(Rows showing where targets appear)
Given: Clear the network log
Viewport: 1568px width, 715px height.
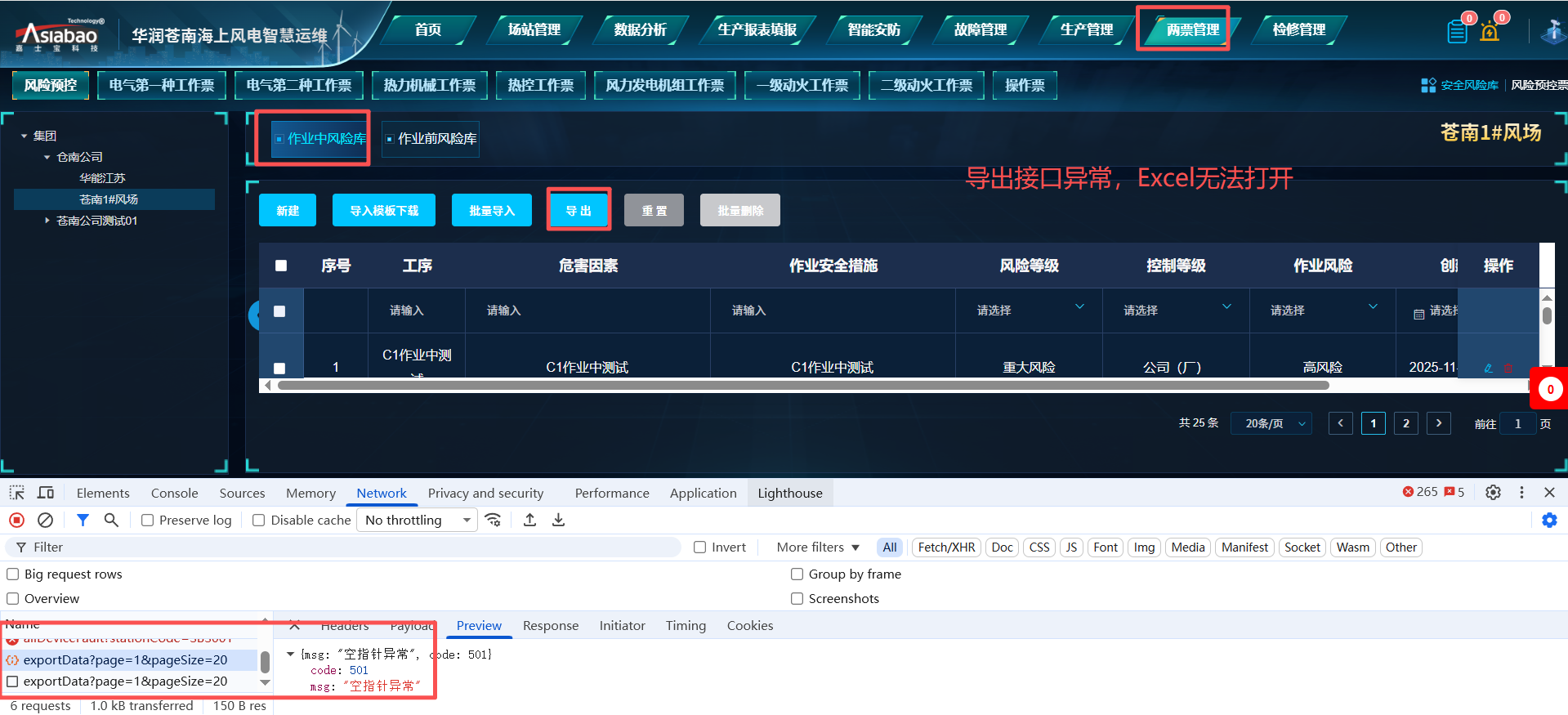Looking at the screenshot, I should click(x=46, y=520).
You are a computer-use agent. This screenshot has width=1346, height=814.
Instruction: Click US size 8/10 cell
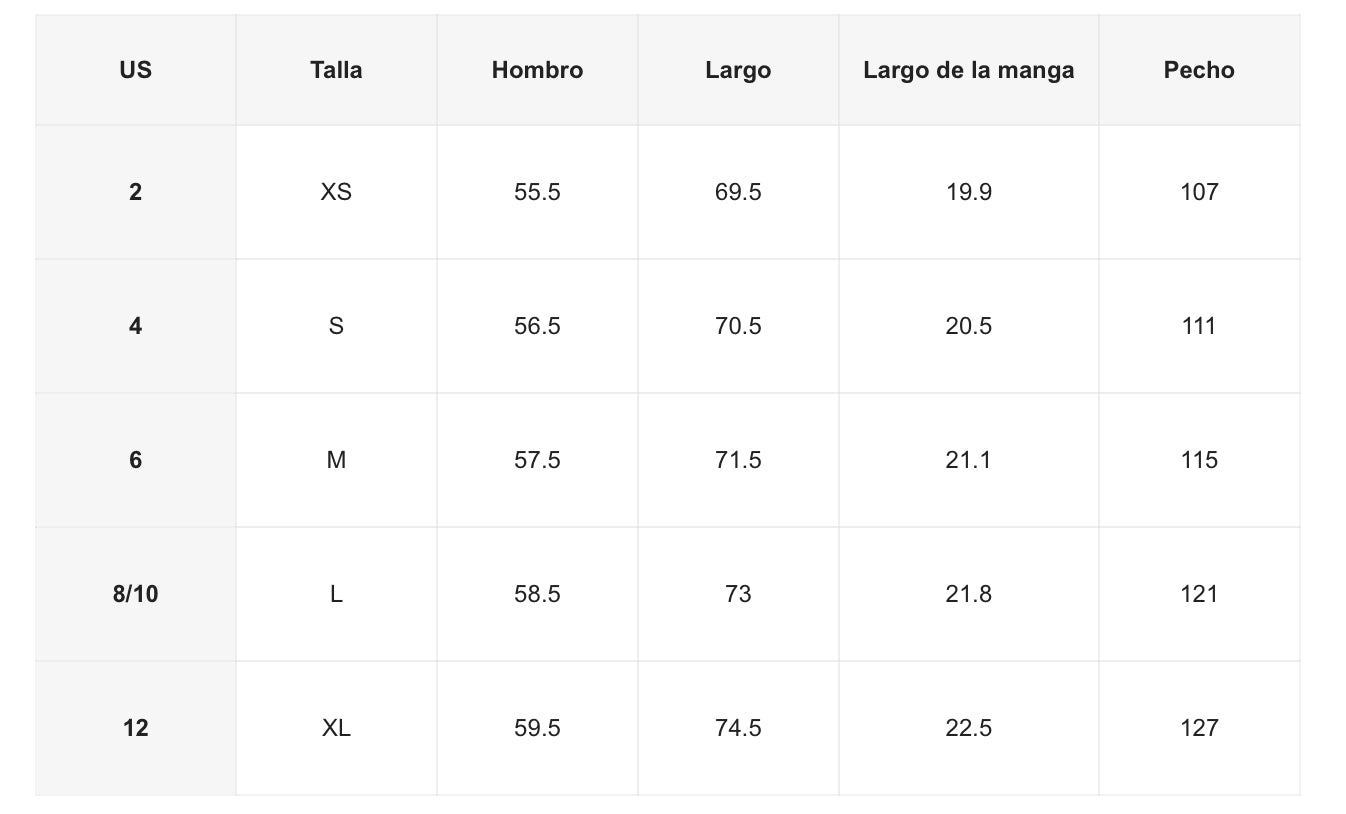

Aim: Edit the material above by replacing "Viewport" with "Display area" and leaving everything else unchanged. Omit the pictures from your answer.

Answer to this exercise:
Given: Clear the network log
Display area: 1568px width, 715px height.
Looking at the screenshot, I should click(x=46, y=520).
You are a computer-use agent. This screenshot has width=1346, height=814.
Instruction: Click US size 8/10 cell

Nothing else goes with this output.